> I saw a number of posts on this list earlier indicating that Bayesian
> filter learning and/or application of learned information wasn't working
> properly if the Bayesian analysis data were stored in a MySQL database


> What's the status of this bug, if it is one, or if it's a
> misconfiguration issue, what should I know to avoid it?


I am using Bayes with MySQL for about 2 years and I found it working
perfectly. I experienced no bugs. In comparison, my previous
configuration with the default db files was not working well at all.

I installed according to the manual.
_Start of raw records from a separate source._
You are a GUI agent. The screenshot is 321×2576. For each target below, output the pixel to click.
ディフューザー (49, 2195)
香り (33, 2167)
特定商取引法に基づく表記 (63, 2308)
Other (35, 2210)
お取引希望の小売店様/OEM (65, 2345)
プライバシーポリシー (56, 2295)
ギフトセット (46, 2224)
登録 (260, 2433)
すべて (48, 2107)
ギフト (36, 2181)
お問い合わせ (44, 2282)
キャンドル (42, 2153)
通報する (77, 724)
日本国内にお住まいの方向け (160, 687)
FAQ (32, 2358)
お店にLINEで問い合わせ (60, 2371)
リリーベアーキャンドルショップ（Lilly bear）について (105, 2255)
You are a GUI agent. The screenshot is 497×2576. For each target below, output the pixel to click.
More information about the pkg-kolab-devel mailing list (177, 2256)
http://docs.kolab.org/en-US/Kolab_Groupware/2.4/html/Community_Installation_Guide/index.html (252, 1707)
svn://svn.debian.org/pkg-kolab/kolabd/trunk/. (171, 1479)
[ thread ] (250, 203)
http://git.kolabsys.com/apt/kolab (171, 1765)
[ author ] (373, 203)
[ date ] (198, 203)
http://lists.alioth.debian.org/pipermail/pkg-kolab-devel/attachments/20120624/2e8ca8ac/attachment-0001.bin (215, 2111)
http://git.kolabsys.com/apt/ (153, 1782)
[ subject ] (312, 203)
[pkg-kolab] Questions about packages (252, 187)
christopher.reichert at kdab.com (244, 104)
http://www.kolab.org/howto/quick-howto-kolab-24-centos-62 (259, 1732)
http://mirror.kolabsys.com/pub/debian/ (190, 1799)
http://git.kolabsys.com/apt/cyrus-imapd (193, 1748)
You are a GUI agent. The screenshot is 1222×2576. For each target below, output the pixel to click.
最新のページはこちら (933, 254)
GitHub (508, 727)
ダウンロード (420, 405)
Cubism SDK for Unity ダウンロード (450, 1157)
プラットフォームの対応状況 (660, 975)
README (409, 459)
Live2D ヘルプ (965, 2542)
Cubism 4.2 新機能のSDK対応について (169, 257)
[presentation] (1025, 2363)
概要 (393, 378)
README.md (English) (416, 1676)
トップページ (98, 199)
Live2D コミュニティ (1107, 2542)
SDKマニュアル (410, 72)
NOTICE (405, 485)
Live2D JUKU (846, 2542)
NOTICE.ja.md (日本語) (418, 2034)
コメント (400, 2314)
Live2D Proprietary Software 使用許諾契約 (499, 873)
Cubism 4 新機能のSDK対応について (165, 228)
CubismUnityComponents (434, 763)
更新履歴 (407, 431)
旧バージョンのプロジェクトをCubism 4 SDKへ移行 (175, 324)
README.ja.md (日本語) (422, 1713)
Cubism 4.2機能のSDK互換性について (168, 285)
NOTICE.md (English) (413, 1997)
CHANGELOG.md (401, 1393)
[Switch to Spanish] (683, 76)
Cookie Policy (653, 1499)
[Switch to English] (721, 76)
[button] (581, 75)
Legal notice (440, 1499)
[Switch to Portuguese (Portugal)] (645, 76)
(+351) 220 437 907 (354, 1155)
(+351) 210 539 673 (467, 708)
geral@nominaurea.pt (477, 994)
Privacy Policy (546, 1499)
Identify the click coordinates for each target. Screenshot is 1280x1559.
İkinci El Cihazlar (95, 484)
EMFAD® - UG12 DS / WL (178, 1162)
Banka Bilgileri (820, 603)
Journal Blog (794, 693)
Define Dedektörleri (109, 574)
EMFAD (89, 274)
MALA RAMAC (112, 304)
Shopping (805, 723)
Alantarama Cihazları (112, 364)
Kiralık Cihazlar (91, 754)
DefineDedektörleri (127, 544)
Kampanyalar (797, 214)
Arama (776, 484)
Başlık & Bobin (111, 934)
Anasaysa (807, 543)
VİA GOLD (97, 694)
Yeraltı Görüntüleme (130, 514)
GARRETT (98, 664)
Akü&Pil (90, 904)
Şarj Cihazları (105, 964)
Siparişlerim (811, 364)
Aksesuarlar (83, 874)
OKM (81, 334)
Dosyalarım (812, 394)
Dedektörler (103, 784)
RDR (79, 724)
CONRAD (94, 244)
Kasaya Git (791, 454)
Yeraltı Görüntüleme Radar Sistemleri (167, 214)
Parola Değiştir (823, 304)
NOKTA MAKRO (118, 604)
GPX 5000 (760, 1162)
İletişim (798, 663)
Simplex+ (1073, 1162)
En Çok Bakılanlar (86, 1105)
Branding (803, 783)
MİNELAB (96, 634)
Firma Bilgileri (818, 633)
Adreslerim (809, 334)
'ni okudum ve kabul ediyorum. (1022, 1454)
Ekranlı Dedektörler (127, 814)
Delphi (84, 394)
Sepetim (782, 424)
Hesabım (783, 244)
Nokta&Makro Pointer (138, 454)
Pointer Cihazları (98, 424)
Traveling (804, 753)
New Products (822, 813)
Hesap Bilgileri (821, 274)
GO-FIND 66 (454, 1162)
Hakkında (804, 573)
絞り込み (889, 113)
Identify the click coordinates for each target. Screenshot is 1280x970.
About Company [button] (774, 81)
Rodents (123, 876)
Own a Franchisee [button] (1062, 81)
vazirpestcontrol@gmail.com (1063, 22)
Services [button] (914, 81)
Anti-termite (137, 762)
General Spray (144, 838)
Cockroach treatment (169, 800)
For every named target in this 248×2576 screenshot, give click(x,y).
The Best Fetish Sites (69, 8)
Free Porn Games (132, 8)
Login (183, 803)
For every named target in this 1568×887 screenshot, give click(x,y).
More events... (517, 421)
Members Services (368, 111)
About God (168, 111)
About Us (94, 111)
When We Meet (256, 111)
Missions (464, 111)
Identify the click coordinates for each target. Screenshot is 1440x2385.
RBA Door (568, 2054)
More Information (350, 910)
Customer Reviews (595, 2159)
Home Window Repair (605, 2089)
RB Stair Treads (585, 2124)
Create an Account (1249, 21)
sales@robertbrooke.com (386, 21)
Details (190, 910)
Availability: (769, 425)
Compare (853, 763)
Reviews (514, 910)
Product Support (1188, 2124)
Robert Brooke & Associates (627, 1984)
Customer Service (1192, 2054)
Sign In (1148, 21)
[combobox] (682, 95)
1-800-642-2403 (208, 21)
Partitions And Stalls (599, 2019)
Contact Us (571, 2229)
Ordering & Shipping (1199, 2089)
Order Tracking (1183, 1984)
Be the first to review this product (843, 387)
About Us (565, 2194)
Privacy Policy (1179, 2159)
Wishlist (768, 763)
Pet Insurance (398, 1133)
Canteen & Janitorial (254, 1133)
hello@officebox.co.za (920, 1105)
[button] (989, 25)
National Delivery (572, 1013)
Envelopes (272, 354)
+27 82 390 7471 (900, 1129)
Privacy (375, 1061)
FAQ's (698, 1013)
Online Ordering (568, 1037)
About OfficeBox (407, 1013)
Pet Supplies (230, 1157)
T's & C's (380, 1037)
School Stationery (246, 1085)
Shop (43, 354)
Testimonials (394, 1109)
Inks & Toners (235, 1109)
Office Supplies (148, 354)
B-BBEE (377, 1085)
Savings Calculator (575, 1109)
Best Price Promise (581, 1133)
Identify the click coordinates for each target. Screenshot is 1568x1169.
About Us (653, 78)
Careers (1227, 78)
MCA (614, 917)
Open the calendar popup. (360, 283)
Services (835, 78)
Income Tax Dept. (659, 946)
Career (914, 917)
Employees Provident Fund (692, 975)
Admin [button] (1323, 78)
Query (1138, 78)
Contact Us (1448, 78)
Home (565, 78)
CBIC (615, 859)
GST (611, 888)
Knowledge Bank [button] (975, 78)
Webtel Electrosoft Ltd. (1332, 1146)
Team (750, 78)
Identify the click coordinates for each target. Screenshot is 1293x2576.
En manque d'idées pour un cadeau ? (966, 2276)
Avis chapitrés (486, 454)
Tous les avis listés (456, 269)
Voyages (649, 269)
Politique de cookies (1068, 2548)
It is not a big server (about 15
users), so I use a global database with a fixed user.
My bayes-related and awl-related configuration from local.cf:

bayes_expiry_max_db_size 500000
bayes_sql_override_username mail
bayes_store_module Mail::SpamAssassin::BayesStore::MySQL
bayes_sql_dsn DBI:mysql:sa:my-server-name.domain.com
bayes_sql_username
bayes_sql_password

bayes_ignore_header X-Account-Key
bayes_ignore_header X-UIDL
bayes_ignore_header X-Mozilla-Status
bayes_ignore_header X-Mozilla-Status2
bayes_ignore_header X-Spam-Flag
bayes_ignore_header X-Spam-Status

use_auto_whitelist 1
user_awl_sql_override_username mail
auto_whitelist_factory Mail::SpamAssassin::SQLBasedAddrList
user_awl_dsn DBI:mysql:sa:my-server.name.domain.com
user_awl_sql_username
user_awl_sql_password
user_awl_sql_table awl

My bayes and awl tables were created according to the manual, but I
added a timestamp column to the awl table and to the bayes_seen table to
be able to expire them by date.

Additionally, I added a feature to learn from "spam" and "nonspam" imap
folders, where I manually copy spam or ham that was not already auto-learnt.
I didn't change anything with the default scores: 5 is still the spam
threshold and 3.5 is still the bayes_99 score when used together with
network tests.

An interesting observation: The spam messages that contain half spam and
half mumbo-jumbo of unrelated random text that should probably irritate
bayes filters, score in fact almost always bayes_99. I can only imagine
that the additional random text is not really random but taken from a
fixed library that is not very big and not changed very often.

Alex